### Activity:
Reproduce the data that follows in its entirety, character for character.

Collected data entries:

----

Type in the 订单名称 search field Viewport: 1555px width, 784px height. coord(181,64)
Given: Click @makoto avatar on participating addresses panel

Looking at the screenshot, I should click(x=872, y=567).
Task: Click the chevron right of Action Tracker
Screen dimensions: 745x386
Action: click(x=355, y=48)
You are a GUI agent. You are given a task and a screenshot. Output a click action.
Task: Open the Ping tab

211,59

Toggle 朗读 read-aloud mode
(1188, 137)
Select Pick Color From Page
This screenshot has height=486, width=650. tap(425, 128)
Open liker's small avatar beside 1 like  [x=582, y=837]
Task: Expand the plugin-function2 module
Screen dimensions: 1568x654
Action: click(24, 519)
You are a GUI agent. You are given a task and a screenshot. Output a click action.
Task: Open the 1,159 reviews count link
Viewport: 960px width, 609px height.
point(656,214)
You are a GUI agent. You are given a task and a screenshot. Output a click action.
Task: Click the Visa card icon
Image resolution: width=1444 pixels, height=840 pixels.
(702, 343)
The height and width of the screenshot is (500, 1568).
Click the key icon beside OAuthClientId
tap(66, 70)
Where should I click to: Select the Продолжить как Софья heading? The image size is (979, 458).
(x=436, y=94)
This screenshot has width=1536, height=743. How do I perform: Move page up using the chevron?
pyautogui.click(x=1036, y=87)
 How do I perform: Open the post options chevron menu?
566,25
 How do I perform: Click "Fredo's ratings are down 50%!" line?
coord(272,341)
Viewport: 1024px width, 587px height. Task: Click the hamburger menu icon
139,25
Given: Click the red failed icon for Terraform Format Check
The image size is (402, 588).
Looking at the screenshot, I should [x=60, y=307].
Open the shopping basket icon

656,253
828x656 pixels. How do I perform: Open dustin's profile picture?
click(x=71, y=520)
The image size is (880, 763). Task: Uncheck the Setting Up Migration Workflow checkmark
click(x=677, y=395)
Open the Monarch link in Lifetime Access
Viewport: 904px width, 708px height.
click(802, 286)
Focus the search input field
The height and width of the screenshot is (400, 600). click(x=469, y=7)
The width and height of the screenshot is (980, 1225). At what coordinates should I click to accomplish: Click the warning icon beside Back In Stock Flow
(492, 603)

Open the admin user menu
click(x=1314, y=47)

----

### Task solution:
Type in the 订单名称 search field Viewport: 1555px width, 784px height. coord(181,64)
Given: Click @makoto avatar on participating addresses panel

Looking at the screenshot, I should click(x=872, y=567).
Task: Click the chevron right of Action Tracker
Screen dimensions: 745x386
Action: click(x=355, y=48)
You are a GUI agent. You are given a task and a screenshot. Output a click action.
Task: Open the Ping tab

211,59

Toggle 朗读 read-aloud mode
(1188, 137)
Select Pick Color From Page
This screenshot has height=486, width=650. tap(425, 128)
Open liker's small avatar beside 1 like  [x=582, y=837]
Task: Expand the plugin-function2 module
Screen dimensions: 1568x654
Action: click(24, 519)
You are a GUI agent. You are given a task and a screenshot. Output a click action.
Task: Open the 1,159 reviews count link
Viewport: 960px width, 609px height.
point(656,214)
You are a GUI agent. You are given a task and a screenshot. Output a click action.
Task: Click the Visa card icon
Image resolution: width=1444 pixels, height=840 pixels.
(702, 343)
The height and width of the screenshot is (500, 1568).
Click the key icon beside OAuthClientId
tap(66, 70)
Where should I click to: Select the Продолжить как Софья heading? The image size is (979, 458).
(x=436, y=94)
This screenshot has width=1536, height=743. How do I perform: Move page up using the chevron?
pyautogui.click(x=1036, y=87)
 How do I perform: Open the post options chevron menu?
566,25
 How do I perform: Click "Fredo's ratings are down 50%!" line?
coord(272,341)
Viewport: 1024px width, 587px height. Task: Click the hamburger menu icon
139,25
Given: Click the red failed icon for Terraform Format Check
The image size is (402, 588).
Looking at the screenshot, I should [x=60, y=307].
Open the shopping basket icon

656,253
828x656 pixels. How do I perform: Open dustin's profile picture?
click(x=71, y=520)
The image size is (880, 763). Task: Uncheck the Setting Up Migration Workflow checkmark
click(x=677, y=395)
Open the Monarch link in Lifetime Access
Viewport: 904px width, 708px height.
click(802, 286)
Focus the search input field
The height and width of the screenshot is (400, 600). click(x=469, y=7)
The width and height of the screenshot is (980, 1225). At what coordinates should I click to accomplish: Click the warning icon beside Back In Stock Flow
(492, 603)

Open the admin user menu
click(x=1314, y=47)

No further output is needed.